▸ **RECORDS PROVIDED**
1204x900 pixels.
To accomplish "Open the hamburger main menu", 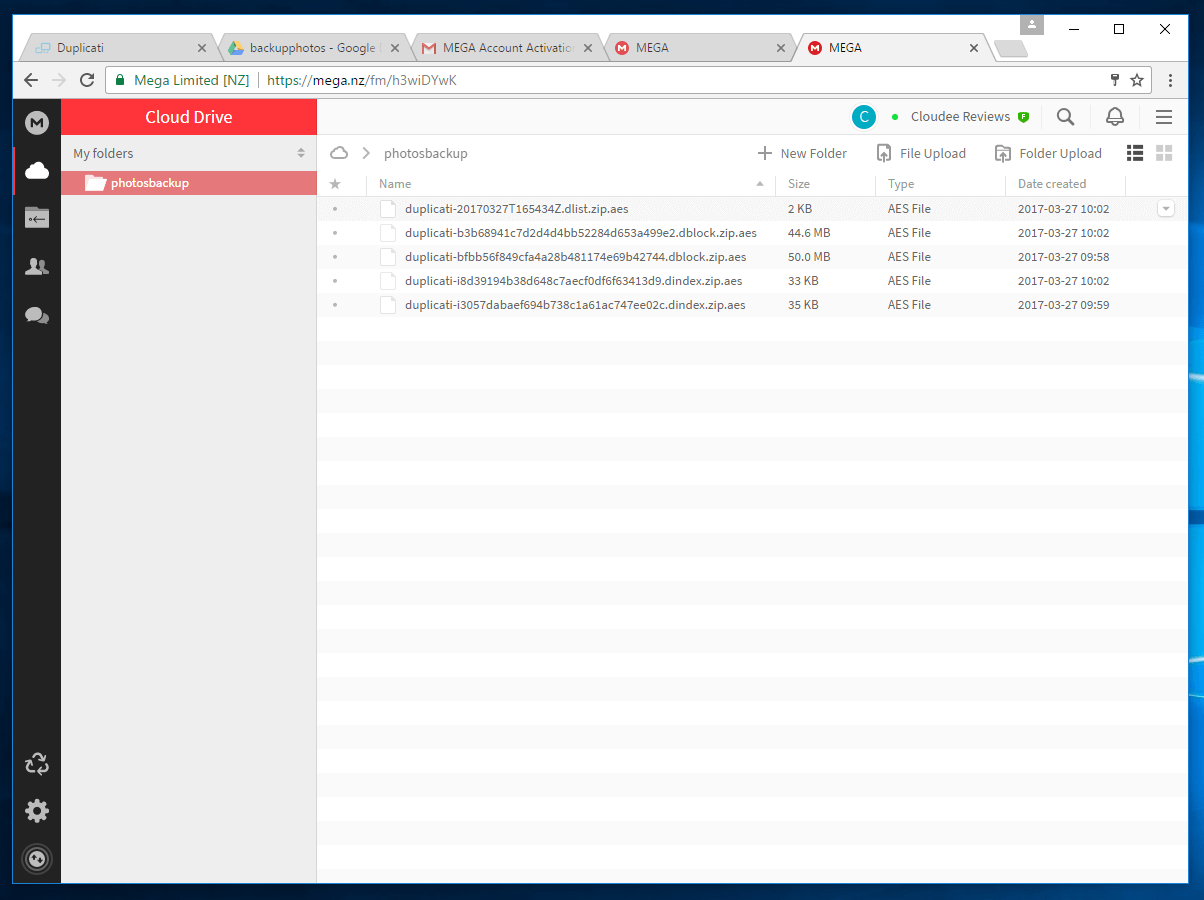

--

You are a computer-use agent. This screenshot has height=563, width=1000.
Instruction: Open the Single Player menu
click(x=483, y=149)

▸ **EXERCISE**
Reproduce everything from the line containing "You are a computer-use" down to the line containing "click(x=483, y=149)", swapping "Single Player" for "Multiplayer" and leaving the rest unchanged. Give only those lines.

▸ **TASK SOLUTION**
You are a computer-use agent. This screenshot has height=563, width=1000.
Instruction: Open the Multiplayer menu
click(x=483, y=149)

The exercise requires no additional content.